La mal llamada ultraderecha surge de aquí, de la traición de la izquierda que se hizo conservadora y neoliberal, y que dejó a los trabajadores gritando en la soledad de su desesperación, sin movilidad social ascendente a la vista y sabiendo claramente que, por primera vez en generaciones, sus hijos vivirían peor que ellos.

La misma izquierda que le dijo a los trabajadores que ya no los defendería del capitalismo salvaje y que debían buscar su felicidad “compitiendo en el mercado”, se decepcionó con la decisión de los propios trabajadores de buscar otras opciones electorales y abandonar a sus “viejos partidos”, y los acusó de fascistas con palmaria e injustificada soberbia.

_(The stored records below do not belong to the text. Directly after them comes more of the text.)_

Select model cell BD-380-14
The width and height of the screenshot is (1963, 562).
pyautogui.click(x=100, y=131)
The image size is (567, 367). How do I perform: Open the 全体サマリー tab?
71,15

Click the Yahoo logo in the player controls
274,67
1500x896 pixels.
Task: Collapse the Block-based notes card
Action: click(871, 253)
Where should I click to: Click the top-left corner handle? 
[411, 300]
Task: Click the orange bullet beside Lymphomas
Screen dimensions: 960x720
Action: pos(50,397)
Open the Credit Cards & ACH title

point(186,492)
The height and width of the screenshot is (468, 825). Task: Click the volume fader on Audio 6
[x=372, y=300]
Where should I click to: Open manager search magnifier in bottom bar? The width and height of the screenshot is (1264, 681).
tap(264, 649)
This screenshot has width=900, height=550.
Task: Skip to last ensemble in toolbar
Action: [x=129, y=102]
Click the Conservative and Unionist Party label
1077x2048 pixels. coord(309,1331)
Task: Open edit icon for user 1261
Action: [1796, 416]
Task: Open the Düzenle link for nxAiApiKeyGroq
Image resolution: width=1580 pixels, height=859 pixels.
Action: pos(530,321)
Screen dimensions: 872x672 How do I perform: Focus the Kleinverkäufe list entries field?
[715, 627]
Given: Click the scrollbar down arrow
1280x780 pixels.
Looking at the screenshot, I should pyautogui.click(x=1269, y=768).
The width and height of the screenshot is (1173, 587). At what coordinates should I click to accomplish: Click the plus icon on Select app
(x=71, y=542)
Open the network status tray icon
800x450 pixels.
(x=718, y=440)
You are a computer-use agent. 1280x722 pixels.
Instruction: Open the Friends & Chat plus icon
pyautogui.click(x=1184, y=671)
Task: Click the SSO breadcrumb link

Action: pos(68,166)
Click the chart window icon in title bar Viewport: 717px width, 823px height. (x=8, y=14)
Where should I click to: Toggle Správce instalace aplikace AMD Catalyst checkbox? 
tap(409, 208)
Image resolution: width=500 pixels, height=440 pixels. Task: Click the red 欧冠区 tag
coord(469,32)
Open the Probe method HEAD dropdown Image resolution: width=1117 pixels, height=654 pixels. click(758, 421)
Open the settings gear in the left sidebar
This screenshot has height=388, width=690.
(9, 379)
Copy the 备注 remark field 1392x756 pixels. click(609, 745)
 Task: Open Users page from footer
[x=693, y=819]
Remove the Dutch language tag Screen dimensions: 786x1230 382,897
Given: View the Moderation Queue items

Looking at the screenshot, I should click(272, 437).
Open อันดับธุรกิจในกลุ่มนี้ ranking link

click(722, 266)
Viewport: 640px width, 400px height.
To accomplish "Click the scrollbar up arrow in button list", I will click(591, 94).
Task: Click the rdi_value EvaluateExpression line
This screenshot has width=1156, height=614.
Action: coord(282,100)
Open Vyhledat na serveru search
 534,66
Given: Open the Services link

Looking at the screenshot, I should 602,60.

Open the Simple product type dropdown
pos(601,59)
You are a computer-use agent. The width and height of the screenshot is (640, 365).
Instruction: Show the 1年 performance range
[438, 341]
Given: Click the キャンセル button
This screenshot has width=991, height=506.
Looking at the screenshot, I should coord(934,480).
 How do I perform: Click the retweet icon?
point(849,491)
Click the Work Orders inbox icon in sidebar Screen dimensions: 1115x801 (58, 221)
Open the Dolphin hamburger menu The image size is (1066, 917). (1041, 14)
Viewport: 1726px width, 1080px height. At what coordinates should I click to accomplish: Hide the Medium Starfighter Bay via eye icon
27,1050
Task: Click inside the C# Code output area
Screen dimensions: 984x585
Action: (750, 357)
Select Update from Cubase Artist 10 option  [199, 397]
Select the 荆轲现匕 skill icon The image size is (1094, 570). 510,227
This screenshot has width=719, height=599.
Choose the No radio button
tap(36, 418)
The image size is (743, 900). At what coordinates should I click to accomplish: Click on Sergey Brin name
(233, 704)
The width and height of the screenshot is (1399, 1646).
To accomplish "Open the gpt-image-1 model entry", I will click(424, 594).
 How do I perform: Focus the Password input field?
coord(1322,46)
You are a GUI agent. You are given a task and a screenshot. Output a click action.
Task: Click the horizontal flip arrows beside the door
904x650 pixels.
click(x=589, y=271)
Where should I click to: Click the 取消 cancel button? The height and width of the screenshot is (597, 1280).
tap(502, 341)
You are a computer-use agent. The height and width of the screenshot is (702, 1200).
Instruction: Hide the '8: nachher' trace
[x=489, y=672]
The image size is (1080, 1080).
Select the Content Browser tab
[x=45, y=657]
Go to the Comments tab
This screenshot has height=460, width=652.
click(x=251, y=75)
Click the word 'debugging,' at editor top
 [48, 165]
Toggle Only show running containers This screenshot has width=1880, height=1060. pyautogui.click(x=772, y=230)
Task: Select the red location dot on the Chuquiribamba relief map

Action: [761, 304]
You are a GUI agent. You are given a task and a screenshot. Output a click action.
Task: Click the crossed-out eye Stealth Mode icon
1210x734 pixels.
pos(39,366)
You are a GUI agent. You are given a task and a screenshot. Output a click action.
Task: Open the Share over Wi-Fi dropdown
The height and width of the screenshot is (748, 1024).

Hoy podríamos decir lo obvio: vendrán tiempos difíciles después de la pandemia. Mientras no haya un cuestionamiento de plano a la globalización neoliberal todo seguirá igual o peor. Tal vez haya que escuchar algunas lúcidas voces, como la de Nancy Fraser cuando dijera recientemente: “Hay que crear una alternativa de izquierdas a estas dos horribles opciones que se nos presentan, el neoliberalismo progresista y el populismo reaccionario”.


Mientras la autodenominada “izquierda progresista” no tenga otra agenda que la justificación de la globalización financiera y su institucionalidad multilateral; mientras insista en su absurdo fundamentalismo de las formas vacías de contenido y su cuestionamiento envidiosos al populismo latinoamericano, le acechara aquella frase que hace más de 100 años se escuchó en la naciente Rusia bolchevique: “Ustedes son gentes aisladas y tristes, han fracasado, su papel ha terminado, vayan donde pertenecen, al basurero de la historia”.